(Articles tirés de
la presse en ligne, en vue d'informer le public, les auteurs,
compositeurs et interprêtes, les professionels et amateurs, enfin
toutes personnes sensibles à la culture en général et aux cultures en
particulier et non nuire aux auteurs des dits articles.) Requiem pour l'industrie du disque
Hier
florissante, l'industrie du disque est moribonde. Comment en est-elle
arrivée là ? Pourquoi n'a-t-elle pas su prévoir la révolution Internet
? Comment envisage-t-elle, avec les artistes, l'évolution de son métier
? Enquête.
Depuis
trois ans, la panique s'est emparée de l'industrie musicale. Les
disques se vendent moins et les suppressions d'emplois se multiplient.
Pourquoi des entreprises florissantes, notamment depuis l'apparition du
CD, ont été piégées par l'Internet et la maimise des créateurs de
supports puis des sociétés de diffusion ?
Après
avoir opté pour le tout-marketing et voulu à tout prix préserver ses
profits - oubliant de ce fait le plus important, à savoir le
consommateur -, comment pensent-elles financer les productions, faire
évoluer le métier ? Quel avenir pour les artistes si les majors n'ont
réellement plus d'argent ? Requiem pour l'industrie du disque revient
sur l'histoire d'un secteur en crise en rencontrant ceux qui font,
vendent et diffusent la musique. Et livre les témoignages de directeurs
de majors (Pascal Nègre d'Universal, Éric Tong Cuong d'EMI France...),
d'artistes confirmés (Zebda, Gotan Project, Juliette Greco...) ou
underground, de producteurs (Henri Berlolo, créateur du phénomène
Village People...), de responsables de labels indépendants, de
fournisseurs d'accès, de concepteurs de logiciels de téléchargement et
d'internautes.
La disparition des dinosaures
Il y a vingt-cinq ans, avec le CD, le marché
de la musique explosait et les majors prenaient le pouvoir.

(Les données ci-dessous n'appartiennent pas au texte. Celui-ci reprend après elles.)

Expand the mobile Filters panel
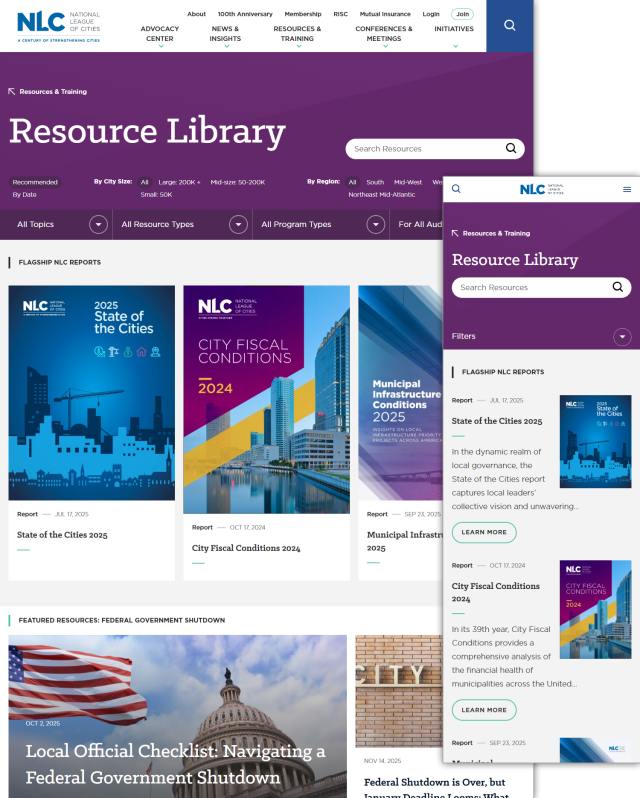pyautogui.click(x=623, y=337)
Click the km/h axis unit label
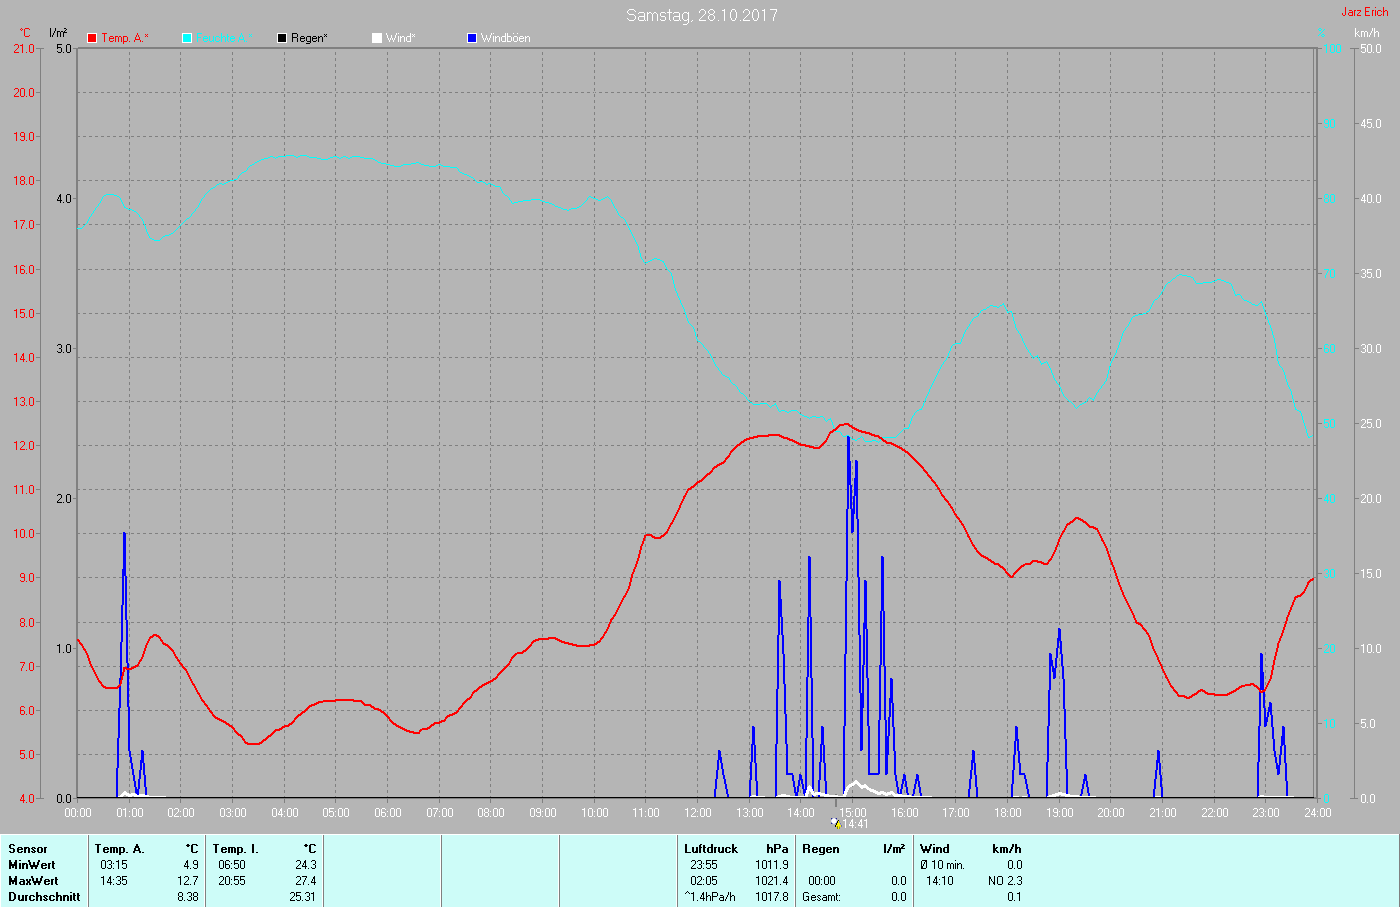Screen dimensions: 1400x907 tap(1367, 33)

Aujourd'hui, les cinq dinosaures (Universal, BMG, Sony, Warner et EMI),
qui détiennent 80 % du marché, sont à l'agonie. Trop occupés à se faire
la guerre à coups de marketing, de formatage et de distribution de
masse, ils n'ont rien vu venir. Quand un professeur allemand leur
propose son invention, le MP3, ils n'y voient aucun intérêt. Pourtant,
le partage des fichiers musicaux sur Internet signe leur arrêt de mort.
Les ventes chutent irrémédiablement. Les procès contre les
fournisseurs, Napster en tête, la chasse aux internautes et le
verrouillage des CD n'y font rien. Aujourd'hui, ce sont les créateurs
de logiciels qui ont le pouvoir. Ce sont eux qui, désormais, fixent les
prix en créant des boutiques en ligne. Et les artistes dans tout ça ?
Ils sont soit très inquiets - comme Juliette Greco et Prince Paul, le
producteur de De La Soul, et considèrent la copie illégale comme un
assassinat -, ou nagent en pleine contradiction - comme Zebda ou le
groupe électronique underground SCSI, qui prônent l'accès libre tout en
voulant continuer à vivre de leur passion. Un nouvel équilibre est à
trouver... Dynamique, incisif, parfois ironique, Requiem pour
l'industrie du disque s'attache à mieux comprendre une révolution qui
touchera peut-être bientôt les autres entreprises culturelles.